Nucleus: An organelle within a cell where genetic material is stored (in eukaryotes).
O
Odds ratio: measure of association between an exposure and an outcome.
P
p-value: Calculates the probability of observing the data (an association) if the null hypothesis (no association) were true.
Phenotype: The combination of traits and features that results after an organism’s genetic code interacts with its environment; how a genetic “blueprint” is actually expressed. Usually relating to the characteristics of an individual. These characteristics can include physical form, developmental processes, biochemical and physiological properties, behavior, and the products of behavior.
Polygenic: Many genes involved (e.g., in the cause or progression of a disease).

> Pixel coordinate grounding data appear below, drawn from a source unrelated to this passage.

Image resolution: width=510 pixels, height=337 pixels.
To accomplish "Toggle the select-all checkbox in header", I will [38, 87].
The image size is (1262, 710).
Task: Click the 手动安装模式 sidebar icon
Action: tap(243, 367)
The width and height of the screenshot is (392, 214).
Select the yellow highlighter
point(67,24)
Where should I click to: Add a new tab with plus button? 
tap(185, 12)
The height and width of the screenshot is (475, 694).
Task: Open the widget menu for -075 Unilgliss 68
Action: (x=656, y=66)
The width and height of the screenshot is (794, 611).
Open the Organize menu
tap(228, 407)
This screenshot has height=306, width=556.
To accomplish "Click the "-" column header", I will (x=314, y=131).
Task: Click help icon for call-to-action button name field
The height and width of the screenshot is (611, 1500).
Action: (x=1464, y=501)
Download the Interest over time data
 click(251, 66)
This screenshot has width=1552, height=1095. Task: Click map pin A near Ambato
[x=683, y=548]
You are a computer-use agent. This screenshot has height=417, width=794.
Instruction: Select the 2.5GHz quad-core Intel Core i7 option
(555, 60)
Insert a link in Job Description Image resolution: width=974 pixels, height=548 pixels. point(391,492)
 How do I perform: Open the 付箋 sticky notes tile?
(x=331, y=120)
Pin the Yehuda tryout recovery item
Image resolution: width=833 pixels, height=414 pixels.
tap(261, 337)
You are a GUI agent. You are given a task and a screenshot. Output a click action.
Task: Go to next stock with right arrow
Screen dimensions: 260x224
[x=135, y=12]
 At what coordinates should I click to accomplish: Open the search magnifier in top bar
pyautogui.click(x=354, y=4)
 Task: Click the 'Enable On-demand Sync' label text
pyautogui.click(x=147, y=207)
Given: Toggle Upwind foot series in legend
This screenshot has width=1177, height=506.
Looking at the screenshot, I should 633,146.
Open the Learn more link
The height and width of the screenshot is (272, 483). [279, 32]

Polymerase chain reaction process (PCR): A laboratory technique used to make multiple copies of a specific region of DNA, for instance for genetic testing.
Polymorphism: Genetic alterations that occur in more than 1 percent of the population are called polymorphisms. Polymorphisms are common enough to be considered a normal variation in the DNA. Multiple forms or variants of a gene at the same location.
Positive selection: a genetic mutation that promotes the emergence of new phenotypes, usually by offering some kind of advantage.
Primary lactose intolerance: Is common and involves reduced lactase production with age.
Predictive value: How well a given factor, such as a genetic variant (or set of variants), can explain an outcome, such as a disease or trait.
Protein: A biological molecule, made of amino acids, that a gene codes for.
R
Reactive oxygen species: Waste products generated from the normal process of cellular metabolism, which contain oxygen and are chemically reactive.
Receptor: A structure that is able to respond to and bind specifically with something else, such as a molecule.
Recessive traits / genes: Traits that require two gene copies — one from each parent, to express that trait.
Reference genomes: A database of a “representative” genome of a species, used as an example or relative comparator for other genomes of the same species.
Relative risk: The risk of a given outcome as compared to another person or group (e.g., Disease X occurs 2 times more in Group Y than Group Z).
S
Secondary lactose intolerance: Is caused by inflammation in the gut, secondary to an infection or disease.
Single nucleotide polymorphism (SNP): A variation in a single nucleotide (for instance, having a cytosine, or C, where there’s normally an adenine, or A).
SNP genotyping arrays: Arrays that look at a series of predetermined locations on the genome (usually hundreds of thousands to millions) to look for SNP variations.
T
Thymine: One of the nucleotides that forms DNA, along with adenine, cytosine, and guanine. Often abbreviated as T. In base pairing, thymine pairs with adenine (A). In RNA, thymine is replaced by uracil (U).
Trait: A particular characteristic of an organism (such as eye color or hair texture) that is expressed by gene(s) as well as influenced by the environment.
Transcription: The process of copying a segment of DNA into RNA.
Translation: The process of synthesizing proteins from RNA.
Triglyceride: The storage and transport form of fatty acids, formed with three fatty acids attached to a glycerol “backbone”.
Type 1 diabetes (T1D): Often called early-onset diabetes, an autoimmune disorder where destruction of the pancreas leads to problems with insulin secretion.
Type 2 diabetes (T2D): A disease in which the body cannot use insulin properly, and blood glucose (sugar) remains consistently high.
V
Variant: A different version of the same gene. The genetic variations or differences that make up the 0.5% to make each person unique. See also allele.
W
Whole-genome sequencing: “Reading” and analyzing an organism’s entire genome.